By Matt Pearce
5:55 PM AKST, January 6, 2013
Rescuers attached a tow line Sunday evening to an oil barge stranded against the rocky shore of an island off the coast of Alaska.
But the delicate next steps, in which rescuers try to pull the slightly damaged barge to safety 30 miles away without losing any of its oil, were still uncertain.
The Kulluk, a 266-foot barge fresh off its inaugural drilling expedition in the Arctic for Shell, broke free from its tow lines in rough weather and hit ground submerged just off the shoreline of Sitkalidak Island on Dec. 31. The barge remained upright but was partially damaged by waves.
The plan is for a tow ship, the Aiviq, to pull the Kulluk -- which does not have a propulsion system -- to safe harbor in Kiliuda Bay, Alaska.
Response officials told the Los Angeles Times on Sunday evening that the Aiviq would be the ship towing the Kulluk and that a 10-member recovery team remained aboard the barge.
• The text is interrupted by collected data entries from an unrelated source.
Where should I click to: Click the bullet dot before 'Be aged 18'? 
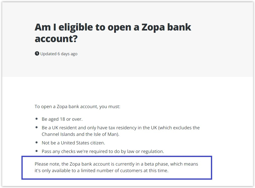point(37,119)
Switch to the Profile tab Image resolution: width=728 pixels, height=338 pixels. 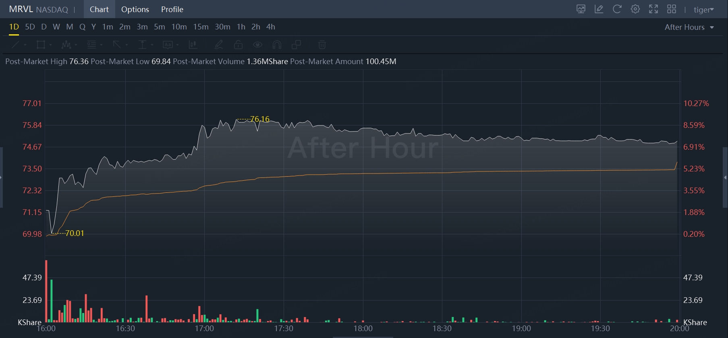point(172,9)
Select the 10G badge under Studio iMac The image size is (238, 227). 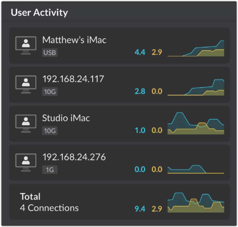[50, 131]
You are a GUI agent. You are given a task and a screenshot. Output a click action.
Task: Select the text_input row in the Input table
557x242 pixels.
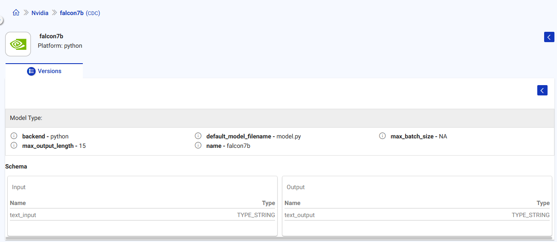[142, 215]
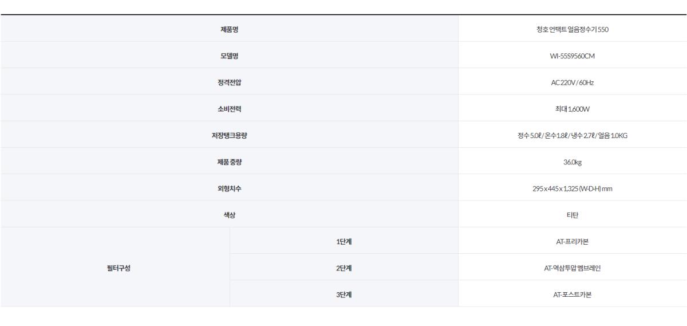Select the tank capacity value text
The image size is (687, 326).
tap(572, 136)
Stephen Doolan, a spokesman for the government's response effort, would not confirm any further details about next steps. The decision to make the tow was at the discretion of the crew on site, he said.
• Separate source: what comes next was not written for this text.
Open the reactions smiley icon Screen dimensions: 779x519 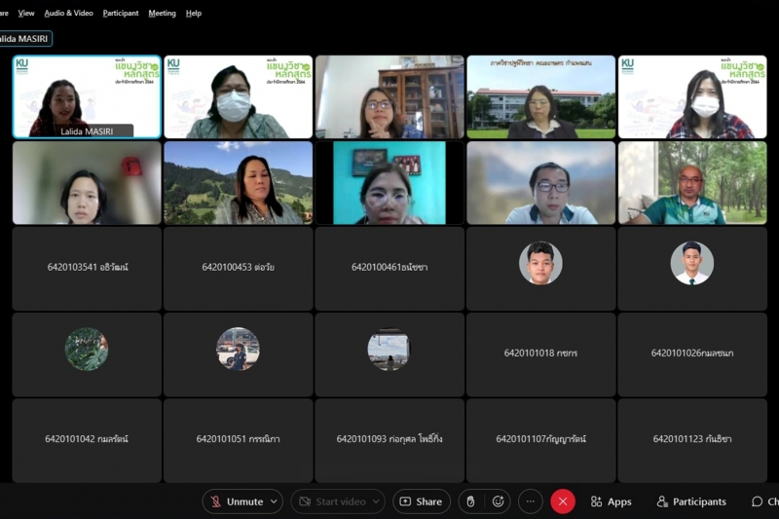[x=499, y=501]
None of the Kulluk's fuel appears to have leaked and its fuel tanks appear to be intact, but officials said at least one of the protective "voids" that separates the ship's outer and inner hull has filled with water.
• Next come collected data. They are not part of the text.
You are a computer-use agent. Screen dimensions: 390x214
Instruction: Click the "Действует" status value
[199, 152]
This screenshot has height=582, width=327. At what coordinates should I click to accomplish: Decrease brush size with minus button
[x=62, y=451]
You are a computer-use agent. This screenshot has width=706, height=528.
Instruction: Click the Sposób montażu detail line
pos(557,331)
The Aiviq, too, has had problems -- its four engines failed while towing the Kulluk before the barge's beaching last week, and officials said the cause of Aiviq's previous technical problems had not been conclusively determined.
A rescue team aboard the Kulluk has been evaluating the rig for damage. Officials said the barge's main tow wires appeared sound, which would allow the barge to be dragged back out to sea with the rescue team -- about 10 people -- remaining aboard.
Rescue officials also planned to lay down oil boom to Kodiak Island, but a salmon stream flowing into Ocean Bay complicates those efforts. The Kulluk's fuel will likely remain aboard, as officials were concerned that removing the fuel might be more dangerous than leaving it inside the barge's tanks.